SOURCE EXTRACT ▸

▼▼▼

Hyper-CEST MRI Technique Is Much Faster, More Selective
By MedImaging staff writers
Posted on 03 Jun 2008
Conventional magnetic resonance imaging (MRI) is an outstanding diagnostic tool but one that suffers from low sensitivity, requiring patients to remain motionless for long periods inside noisy, claustrophobic machines. A promising new MRI method, much faster, more selective in that it is able to distinguish even among specific target molecules, and many thousands of times more sensitive, has now been developed.Posted on 03 Jun 2008
The key to the new technique is called temperature-controlled molecular depolarization gates. It is based on a series of previous developments in MRI and the closely related field of nuclear magnetic resonance (NMR, which instead of an image yields a spectrum of molecular information) by members of the laboratories of Drs. Alexander Pines and David Wemmer at the U.S. Department of Energy's (DOE) Lawrence Berkeley National Laboratory (Berkeley, CA, USA) and the University of California at Berkeley (USA).
The technique was developed by a team of past and present Pines and Wemmer lab members headed by Dr. Leif Schröder of Berkeley Lab's Materials Sciences Division and including Drs. Lana Chavez, Tyler Meldrum, Monica Smith, and Thomas Lowery. The researchers outlined their results in May 2008 in the online international issue of the journal Angewandte Chemie.
"The new method holds the promise of combining a set of proven NMR tools for the first time into a practical, supersensitive diagnostic system for imaging the distribution of specific molecules on such targets as tumors in human subjects,” said lead author Dr. Schröder, "or even on individual cancer cells.”
Xenon is particularly useful in MRI and NMR because the spins of its nuclei are readily polarized, in a process involving contact with rubidium vapor irradiated with a laser beam. In such "hyperpolarized” xenon, the excess of spin-up nuclei can be as much as 20%, which gives a far stronger signal than hydrogen's 0.001% spin-up excess. Moreover, hyperpolarized xenon has a much longer relaxation time than hydrogen.

▲▲▲

PROVIDED INFORMATION ▸
▼▼▼

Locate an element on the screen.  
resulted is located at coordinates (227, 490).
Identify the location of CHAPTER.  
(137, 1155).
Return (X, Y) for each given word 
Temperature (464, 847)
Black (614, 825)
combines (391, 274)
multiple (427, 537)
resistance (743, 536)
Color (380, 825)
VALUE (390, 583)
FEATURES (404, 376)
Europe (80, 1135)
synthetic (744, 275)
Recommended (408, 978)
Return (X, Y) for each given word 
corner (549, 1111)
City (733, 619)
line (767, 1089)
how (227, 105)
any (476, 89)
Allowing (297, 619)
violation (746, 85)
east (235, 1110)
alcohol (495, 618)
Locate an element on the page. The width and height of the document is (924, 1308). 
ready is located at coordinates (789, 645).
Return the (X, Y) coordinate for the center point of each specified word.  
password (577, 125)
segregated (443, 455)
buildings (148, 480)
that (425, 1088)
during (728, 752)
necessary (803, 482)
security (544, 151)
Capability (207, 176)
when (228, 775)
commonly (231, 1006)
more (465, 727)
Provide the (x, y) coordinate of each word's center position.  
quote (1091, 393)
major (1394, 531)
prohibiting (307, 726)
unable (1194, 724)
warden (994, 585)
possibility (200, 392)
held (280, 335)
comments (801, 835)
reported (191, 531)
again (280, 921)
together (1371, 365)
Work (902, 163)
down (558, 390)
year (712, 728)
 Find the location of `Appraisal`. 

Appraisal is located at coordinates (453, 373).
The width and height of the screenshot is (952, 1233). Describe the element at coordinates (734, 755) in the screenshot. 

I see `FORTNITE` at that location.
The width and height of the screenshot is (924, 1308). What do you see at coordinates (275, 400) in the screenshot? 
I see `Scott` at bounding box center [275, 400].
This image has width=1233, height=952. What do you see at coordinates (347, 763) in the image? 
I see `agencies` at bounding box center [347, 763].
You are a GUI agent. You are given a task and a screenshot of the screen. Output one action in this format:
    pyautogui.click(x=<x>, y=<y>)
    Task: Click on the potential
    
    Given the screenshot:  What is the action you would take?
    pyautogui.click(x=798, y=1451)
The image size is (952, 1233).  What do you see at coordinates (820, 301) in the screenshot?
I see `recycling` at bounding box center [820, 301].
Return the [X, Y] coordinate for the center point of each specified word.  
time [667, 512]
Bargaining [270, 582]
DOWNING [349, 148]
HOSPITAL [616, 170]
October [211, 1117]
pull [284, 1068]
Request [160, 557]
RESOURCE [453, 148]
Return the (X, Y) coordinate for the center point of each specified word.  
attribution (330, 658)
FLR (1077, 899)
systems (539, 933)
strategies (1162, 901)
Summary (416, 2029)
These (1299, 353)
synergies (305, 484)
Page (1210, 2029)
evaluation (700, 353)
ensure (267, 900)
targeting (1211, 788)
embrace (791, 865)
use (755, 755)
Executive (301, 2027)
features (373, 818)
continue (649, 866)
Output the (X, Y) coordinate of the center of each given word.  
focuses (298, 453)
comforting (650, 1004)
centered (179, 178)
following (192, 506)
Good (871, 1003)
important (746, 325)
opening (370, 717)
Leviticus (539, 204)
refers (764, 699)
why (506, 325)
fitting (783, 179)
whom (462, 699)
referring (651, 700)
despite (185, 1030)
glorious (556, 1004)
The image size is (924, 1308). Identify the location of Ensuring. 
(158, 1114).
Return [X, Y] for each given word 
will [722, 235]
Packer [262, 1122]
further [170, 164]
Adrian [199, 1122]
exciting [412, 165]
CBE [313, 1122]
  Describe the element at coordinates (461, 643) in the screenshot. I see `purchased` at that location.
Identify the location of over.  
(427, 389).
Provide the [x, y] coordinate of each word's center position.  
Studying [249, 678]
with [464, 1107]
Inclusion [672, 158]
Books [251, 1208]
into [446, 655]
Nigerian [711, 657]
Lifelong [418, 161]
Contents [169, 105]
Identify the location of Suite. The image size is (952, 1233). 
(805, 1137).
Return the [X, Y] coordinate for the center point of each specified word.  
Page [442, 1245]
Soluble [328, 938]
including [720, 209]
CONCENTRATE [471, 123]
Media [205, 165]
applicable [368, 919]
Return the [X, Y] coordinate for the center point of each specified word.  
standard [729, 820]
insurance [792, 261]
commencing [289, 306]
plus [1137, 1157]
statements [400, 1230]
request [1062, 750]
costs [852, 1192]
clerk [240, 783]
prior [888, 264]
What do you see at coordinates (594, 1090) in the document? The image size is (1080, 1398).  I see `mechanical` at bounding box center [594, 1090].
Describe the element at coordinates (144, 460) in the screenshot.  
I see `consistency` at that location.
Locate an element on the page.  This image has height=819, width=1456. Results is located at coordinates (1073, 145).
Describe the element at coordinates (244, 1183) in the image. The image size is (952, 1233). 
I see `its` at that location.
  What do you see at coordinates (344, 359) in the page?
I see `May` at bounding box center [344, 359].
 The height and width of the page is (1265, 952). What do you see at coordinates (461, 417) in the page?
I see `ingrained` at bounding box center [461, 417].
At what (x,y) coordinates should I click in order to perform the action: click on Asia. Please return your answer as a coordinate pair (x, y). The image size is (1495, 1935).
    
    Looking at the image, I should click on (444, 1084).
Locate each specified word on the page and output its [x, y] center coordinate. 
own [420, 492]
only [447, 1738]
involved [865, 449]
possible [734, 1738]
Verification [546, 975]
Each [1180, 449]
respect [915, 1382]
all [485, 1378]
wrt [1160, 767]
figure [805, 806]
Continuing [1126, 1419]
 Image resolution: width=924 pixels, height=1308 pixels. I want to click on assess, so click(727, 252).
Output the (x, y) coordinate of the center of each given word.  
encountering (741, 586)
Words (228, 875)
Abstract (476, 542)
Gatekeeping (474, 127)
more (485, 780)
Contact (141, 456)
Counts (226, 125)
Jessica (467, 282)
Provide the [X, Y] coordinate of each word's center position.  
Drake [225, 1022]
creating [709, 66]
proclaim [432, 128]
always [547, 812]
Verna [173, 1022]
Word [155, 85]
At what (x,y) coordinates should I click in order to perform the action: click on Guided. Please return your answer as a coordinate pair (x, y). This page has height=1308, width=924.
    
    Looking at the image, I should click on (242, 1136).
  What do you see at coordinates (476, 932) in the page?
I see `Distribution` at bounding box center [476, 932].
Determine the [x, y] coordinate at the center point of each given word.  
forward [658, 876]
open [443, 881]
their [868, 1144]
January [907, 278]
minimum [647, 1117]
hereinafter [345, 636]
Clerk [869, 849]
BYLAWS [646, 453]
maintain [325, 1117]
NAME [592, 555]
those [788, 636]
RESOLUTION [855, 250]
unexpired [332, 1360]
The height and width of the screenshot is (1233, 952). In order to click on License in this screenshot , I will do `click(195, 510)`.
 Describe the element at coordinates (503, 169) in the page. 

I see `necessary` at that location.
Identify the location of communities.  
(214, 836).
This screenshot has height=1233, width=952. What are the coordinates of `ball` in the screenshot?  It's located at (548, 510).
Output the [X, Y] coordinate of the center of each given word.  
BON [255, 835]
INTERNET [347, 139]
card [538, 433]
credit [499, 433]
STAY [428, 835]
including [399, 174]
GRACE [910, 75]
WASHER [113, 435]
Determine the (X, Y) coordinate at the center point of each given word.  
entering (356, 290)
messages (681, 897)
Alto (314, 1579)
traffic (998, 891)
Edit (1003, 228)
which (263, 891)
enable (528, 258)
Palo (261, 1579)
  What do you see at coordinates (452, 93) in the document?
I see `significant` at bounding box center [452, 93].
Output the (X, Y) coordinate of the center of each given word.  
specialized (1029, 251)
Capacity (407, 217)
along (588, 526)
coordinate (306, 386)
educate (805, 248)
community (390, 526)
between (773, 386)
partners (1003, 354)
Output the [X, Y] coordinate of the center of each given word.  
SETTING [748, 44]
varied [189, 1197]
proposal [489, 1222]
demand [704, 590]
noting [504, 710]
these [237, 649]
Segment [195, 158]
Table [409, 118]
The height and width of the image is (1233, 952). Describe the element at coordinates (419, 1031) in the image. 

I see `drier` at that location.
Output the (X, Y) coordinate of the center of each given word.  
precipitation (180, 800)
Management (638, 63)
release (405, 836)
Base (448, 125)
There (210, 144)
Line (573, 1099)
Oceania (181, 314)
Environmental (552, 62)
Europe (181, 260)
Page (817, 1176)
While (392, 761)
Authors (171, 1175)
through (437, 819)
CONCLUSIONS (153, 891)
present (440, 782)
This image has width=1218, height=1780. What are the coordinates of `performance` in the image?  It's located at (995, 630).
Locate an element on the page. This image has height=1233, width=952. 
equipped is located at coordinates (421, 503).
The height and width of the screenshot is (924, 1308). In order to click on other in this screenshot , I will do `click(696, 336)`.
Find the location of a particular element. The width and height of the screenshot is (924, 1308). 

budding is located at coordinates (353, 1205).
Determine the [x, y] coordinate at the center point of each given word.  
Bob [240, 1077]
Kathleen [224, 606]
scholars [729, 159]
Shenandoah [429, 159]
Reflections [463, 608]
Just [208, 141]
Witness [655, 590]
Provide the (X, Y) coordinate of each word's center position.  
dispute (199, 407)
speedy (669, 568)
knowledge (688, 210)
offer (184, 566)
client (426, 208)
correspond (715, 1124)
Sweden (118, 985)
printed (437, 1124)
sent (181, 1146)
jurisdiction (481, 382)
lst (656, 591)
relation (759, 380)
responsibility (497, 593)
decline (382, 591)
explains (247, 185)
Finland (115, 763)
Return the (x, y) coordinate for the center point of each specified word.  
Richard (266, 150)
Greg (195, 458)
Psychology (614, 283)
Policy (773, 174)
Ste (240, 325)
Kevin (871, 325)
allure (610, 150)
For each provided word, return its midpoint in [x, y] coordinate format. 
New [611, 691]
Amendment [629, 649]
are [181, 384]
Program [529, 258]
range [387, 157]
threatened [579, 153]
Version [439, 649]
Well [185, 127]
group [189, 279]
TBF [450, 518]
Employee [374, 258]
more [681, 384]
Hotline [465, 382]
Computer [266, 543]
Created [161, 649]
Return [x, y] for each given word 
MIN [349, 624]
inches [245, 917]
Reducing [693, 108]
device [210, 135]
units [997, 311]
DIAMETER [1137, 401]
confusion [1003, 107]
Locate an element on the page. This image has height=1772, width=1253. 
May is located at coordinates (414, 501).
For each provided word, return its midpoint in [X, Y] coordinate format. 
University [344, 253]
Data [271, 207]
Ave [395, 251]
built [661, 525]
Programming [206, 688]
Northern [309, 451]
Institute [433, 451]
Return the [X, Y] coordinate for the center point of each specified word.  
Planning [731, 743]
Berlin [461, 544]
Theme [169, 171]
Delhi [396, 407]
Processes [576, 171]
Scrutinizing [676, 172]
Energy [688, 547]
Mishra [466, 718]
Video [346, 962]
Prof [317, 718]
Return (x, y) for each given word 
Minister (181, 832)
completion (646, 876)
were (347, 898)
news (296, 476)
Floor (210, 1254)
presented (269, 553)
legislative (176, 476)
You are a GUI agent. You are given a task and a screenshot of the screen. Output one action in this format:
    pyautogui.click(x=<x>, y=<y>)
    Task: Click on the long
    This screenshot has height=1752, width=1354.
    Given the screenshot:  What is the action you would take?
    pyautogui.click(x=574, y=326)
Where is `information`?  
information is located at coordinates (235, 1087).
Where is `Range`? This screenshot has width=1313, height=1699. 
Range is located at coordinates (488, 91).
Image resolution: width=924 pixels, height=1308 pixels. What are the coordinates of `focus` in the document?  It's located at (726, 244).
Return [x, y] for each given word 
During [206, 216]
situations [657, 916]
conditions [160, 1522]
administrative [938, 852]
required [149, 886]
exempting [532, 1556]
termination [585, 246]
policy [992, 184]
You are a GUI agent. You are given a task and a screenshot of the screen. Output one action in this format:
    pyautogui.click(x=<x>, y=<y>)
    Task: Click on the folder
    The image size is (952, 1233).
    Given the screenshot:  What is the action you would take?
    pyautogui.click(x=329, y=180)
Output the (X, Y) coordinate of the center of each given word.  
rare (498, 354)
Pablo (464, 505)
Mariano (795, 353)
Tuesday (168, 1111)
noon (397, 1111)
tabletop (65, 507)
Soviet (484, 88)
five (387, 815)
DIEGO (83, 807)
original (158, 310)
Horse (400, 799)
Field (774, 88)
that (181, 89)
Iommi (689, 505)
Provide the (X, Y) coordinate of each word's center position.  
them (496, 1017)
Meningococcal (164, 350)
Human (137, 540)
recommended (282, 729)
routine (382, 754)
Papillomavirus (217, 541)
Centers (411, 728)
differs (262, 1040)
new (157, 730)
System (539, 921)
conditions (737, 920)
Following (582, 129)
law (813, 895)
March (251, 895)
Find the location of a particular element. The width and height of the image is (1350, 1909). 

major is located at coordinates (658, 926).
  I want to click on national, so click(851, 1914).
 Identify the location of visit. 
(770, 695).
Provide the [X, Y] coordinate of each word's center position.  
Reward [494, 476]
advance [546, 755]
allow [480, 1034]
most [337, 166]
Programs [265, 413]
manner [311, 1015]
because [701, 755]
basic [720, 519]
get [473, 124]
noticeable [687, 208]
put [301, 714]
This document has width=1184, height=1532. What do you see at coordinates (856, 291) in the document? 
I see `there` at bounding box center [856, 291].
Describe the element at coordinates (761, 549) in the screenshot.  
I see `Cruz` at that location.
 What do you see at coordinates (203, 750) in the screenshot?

▲▲▲

EXERCISE INSTRUCTIONS ▸
- 1) Answer these questions using the article on the Hyper-CEST MRI technique:
(a) In which journal did the researchers outline their results?
(b) Who headed the team that developed the technique?
(c) How large can the excess of spin-up nuclei be in hyperpolarized xenon?
- 2) According to the article on the Hyper-CEST MRI technique, why is xenon particularly useful in MRI and NMR? Answer in one to three sentences.
- 3) Carry on the article on the Hyper-CEST MRI technique from its final sentence.

OUTPUTS BY TASK ▸
- 1)
(a) Angewandte Chemie, in its online international issue in May 2008.
(b) Dr. Leif Schröder of Berkeley Lab's Materials Sciences Division.
(c) As much as 20%.

- 2) The spins of xenon's nuclei are readily polarized through contact with laser-irradiated rubidium vapor. Hyperpolarized xenon can have a spin-up excess of up to 20%, giving a far stronger signal than hydrogen's 0.001%, and it also has a much longer relaxation time than hydrogen.

- 3)
The final advance underlying the new technique is called Hyper-CEST: hyperpolarized xenon chemical-exchange saturation transfer. While biosensors can bring the xenon to specific molecular targets, in realistic applications relatively few of these are present, only about one percent compared to the total amount of free xenon injected near that target. The signal from the polarized xenon inside the biosensor cages is consequently much fainter than that from the uncaged polarized xenon nearby.
The trick then is to depolarize the xenon nuclei in the immediate vicinity of the cages, which will serve to outline the target in high contrast against the surrounding hyperpolarized xenon pool. This is done through chemical exchange, as xenon atoms are constantly entering and leaving the biosensor cages.
Because it produces a much stronger signal, Hyper-CEST acquires images thousands of times faster than imaging the caged xenon directly would. Yet, it retains the great advantages of cryptophane biosensors, including their ability to "multiplex,” or detect different targets at the same time.
Hyper-CEST at a range of temperatures has many advantages. Most basic is that biomedical MRI must operate at body temperature. Aside from this practical consideration, temperature determines the rates at which different kinds of cryptophane-cage hosts react with their xenon-atom guests. Moreover, increasing temperature dramatically increases chemical exchange rates.